> [TASK PROMPT]: Read through the lines below and copy the ones holding the string "Given".

(Stored data entries)
_____

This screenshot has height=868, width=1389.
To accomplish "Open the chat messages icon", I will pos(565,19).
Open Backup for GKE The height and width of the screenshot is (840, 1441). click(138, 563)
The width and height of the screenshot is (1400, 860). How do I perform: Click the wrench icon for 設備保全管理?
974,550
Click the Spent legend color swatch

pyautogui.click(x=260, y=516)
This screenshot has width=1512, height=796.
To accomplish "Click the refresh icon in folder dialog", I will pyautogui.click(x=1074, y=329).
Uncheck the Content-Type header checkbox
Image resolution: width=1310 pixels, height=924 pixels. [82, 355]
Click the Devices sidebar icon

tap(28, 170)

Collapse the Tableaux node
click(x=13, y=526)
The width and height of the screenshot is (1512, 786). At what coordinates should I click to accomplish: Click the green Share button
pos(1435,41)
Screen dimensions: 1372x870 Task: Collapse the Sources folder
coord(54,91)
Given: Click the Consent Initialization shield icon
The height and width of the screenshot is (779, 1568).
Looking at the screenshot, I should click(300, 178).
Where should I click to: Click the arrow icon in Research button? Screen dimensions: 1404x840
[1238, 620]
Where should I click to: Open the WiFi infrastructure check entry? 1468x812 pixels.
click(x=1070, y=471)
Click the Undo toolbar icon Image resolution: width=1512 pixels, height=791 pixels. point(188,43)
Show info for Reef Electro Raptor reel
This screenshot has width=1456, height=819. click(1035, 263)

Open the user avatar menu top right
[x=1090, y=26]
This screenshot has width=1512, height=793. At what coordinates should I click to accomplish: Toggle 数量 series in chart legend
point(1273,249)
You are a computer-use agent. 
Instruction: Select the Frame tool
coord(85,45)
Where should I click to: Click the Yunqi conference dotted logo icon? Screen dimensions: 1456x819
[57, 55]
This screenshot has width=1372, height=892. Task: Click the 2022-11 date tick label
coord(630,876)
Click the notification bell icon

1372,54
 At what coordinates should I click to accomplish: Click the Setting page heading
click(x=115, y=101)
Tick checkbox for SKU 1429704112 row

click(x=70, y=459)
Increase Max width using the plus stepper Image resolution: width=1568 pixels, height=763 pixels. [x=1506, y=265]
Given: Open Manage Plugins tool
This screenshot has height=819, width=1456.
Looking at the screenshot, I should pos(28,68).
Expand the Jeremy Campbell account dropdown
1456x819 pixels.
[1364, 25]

_____

> [RESPONSE]:
Given: Click the Consent Initialization shield icon
Given: Open Manage Plugins tool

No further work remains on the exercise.